• SOURCE:
• • • •

Showing posts with label buying a motorcycle. Show all posts
Showing posts with label buying a motorcycle. Show all posts

Sunday, 30 June 2019

The Potential of Emptiness: Honda Thoughts

The garage is looking pretty spacious this weekend.  The Concours sold yesterday so the Tiger is alone in the bike-cave for the first time.  I ended up selling it on if I could sell it for what I bought it for, which I did.  I owned it for five years, rescued it from retirement, doubled the mileage on it, had some great adventures riding around Georgian Bay and down to the last MotoGP event at Indianapolis in 2015.

I was ready to go in 2016 when the Concours wouldn't start.  With the Canadian motorcycling season agonizingly short I lost my patience, but then a Tiger appeared as if by magic and suddenly the Concours wasn't a necessity.  It's hard to believe I've had the Tiger for three years already; it isn't going anywhere.

With the money from the Concours set aside, I'm already considering my next project.  I'm aiming for a bike that is significantly different from the Tiger, which is a great all purpose machine, but it's heavy; a lighter specialist is the goal.  The guy I sold the Concours to already has one and half a dozen other bikes.  Having that many bikes would be a handful, I've always been about a functional garage.  Jeff, the motorcycle Jedi, has three very different bikes, that's the direction I'd like to go in.

• • • •

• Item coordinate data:

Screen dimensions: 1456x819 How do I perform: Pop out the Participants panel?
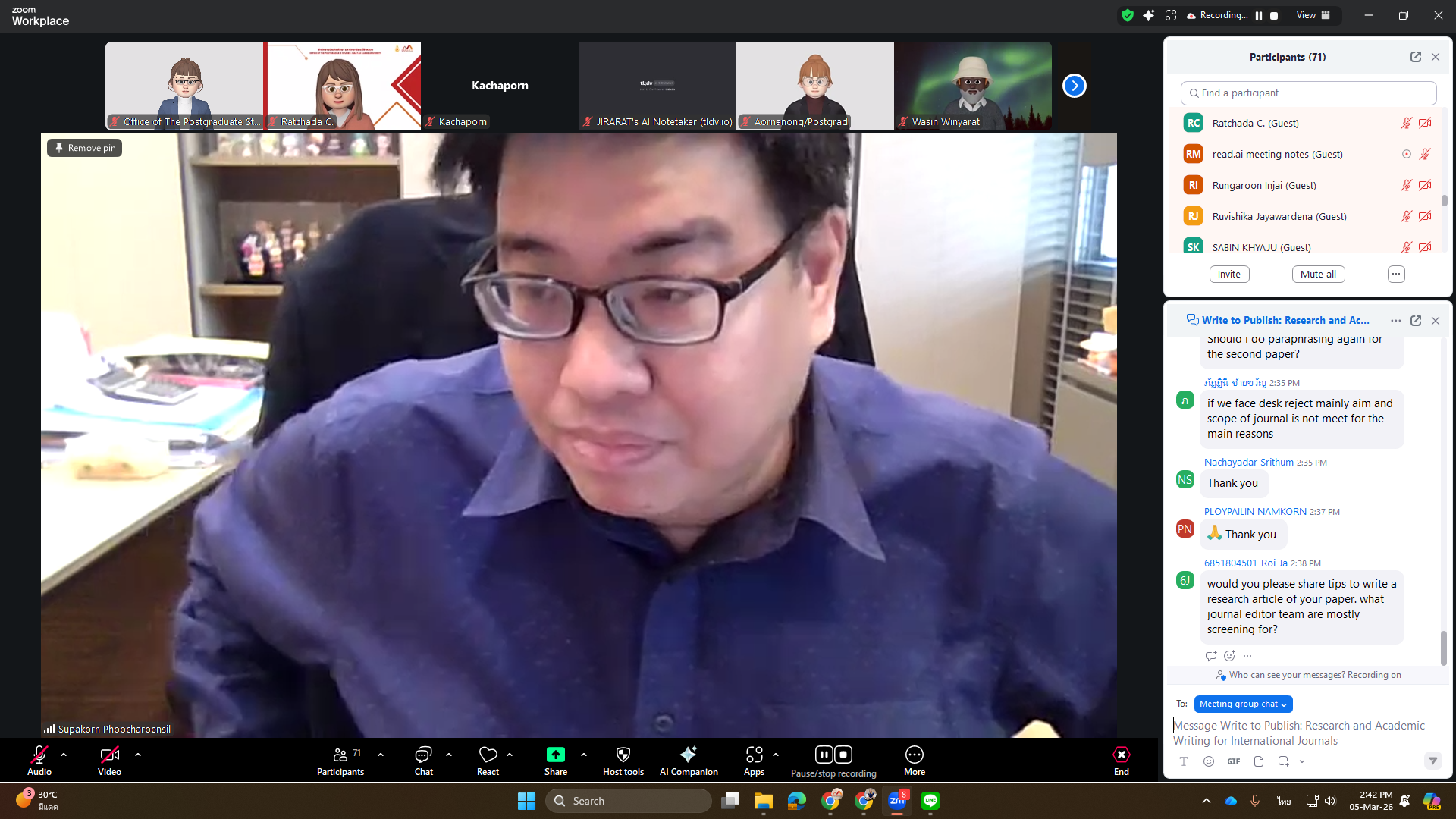point(1415,57)
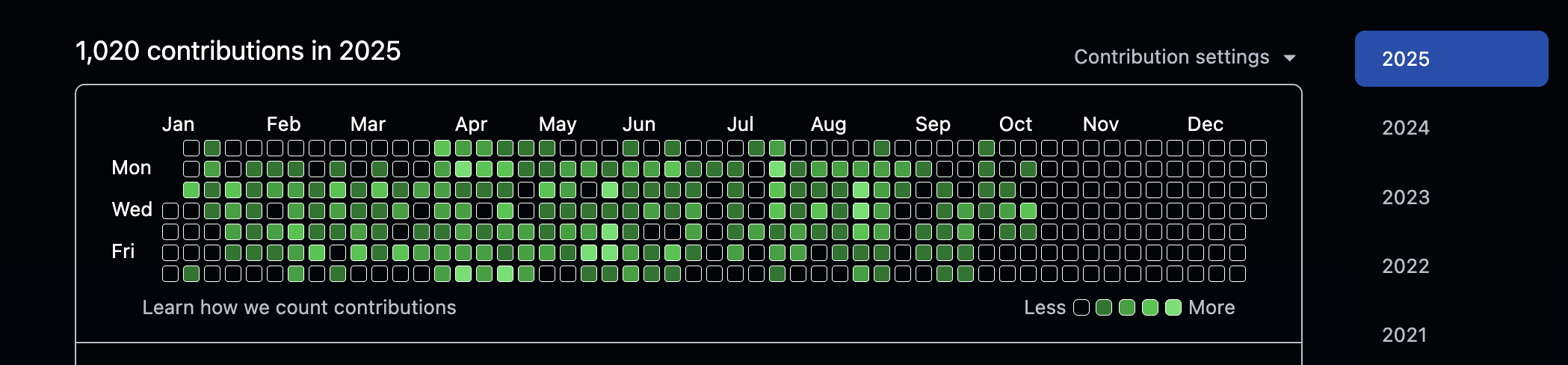Open "Learn how we count contributions" link
The image size is (1568, 365).
[x=299, y=307]
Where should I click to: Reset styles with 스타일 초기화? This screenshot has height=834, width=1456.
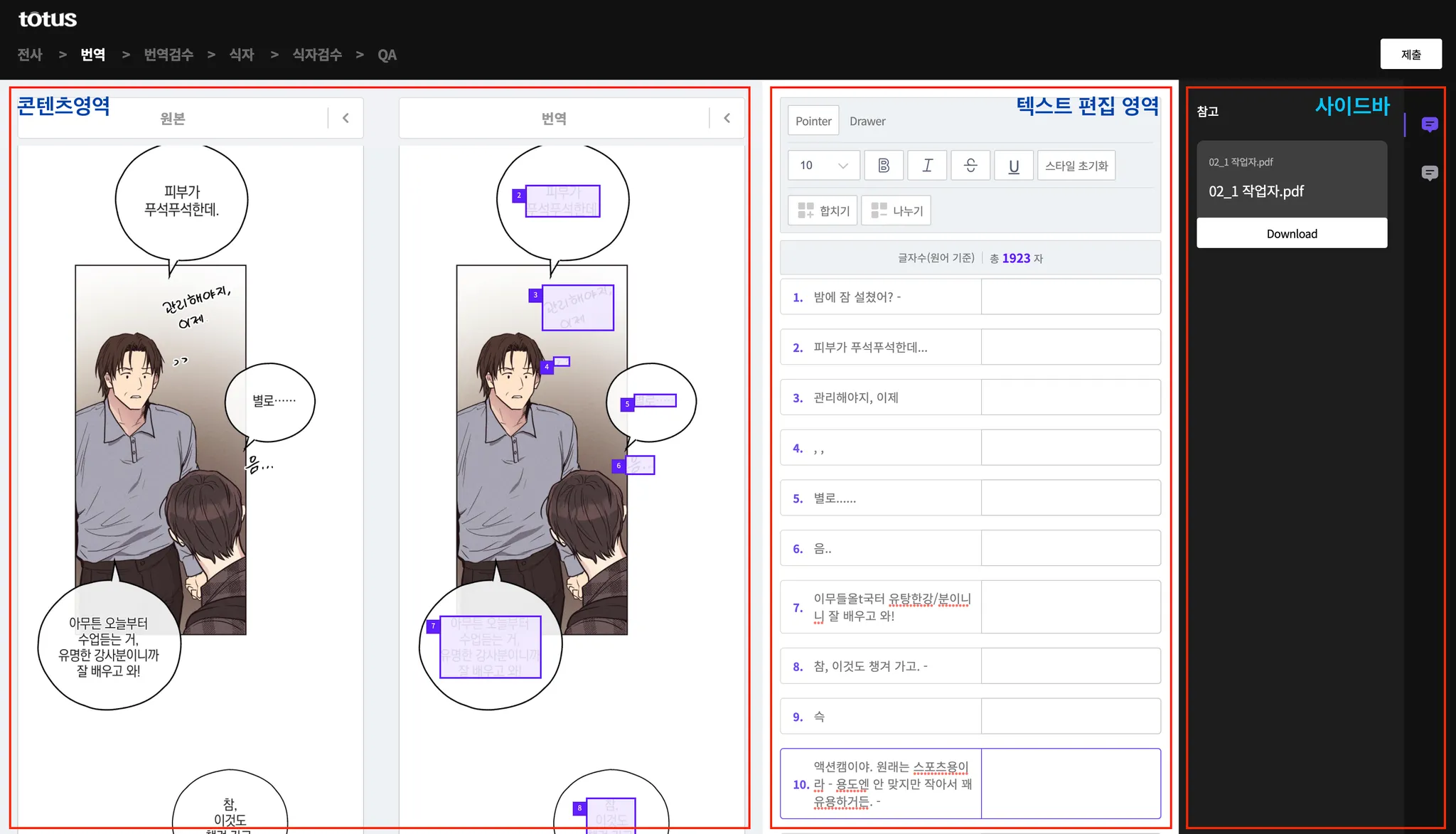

• • • •

• WHAT YOU NEED TO DO:
[1] According to the motorcycle post, how many years was the Concours owned before it was sold?
[2] Echo the item coordinate data rows line for line, omitting the pictures.
The rows have nothing to do with the motorcycle post.

• EXERCISE RESULTS:
[1] Five years.

[2]
Screen dimensions: 1456x819 How do I perform: Pop out the Participants panel?
point(1415,57)
Open "Learn how we count contributions" link
The image size is (1568, 365).
[x=299, y=307]
Where should I click to: Reset styles with 스타일 초기화? This screenshot has height=834, width=1456.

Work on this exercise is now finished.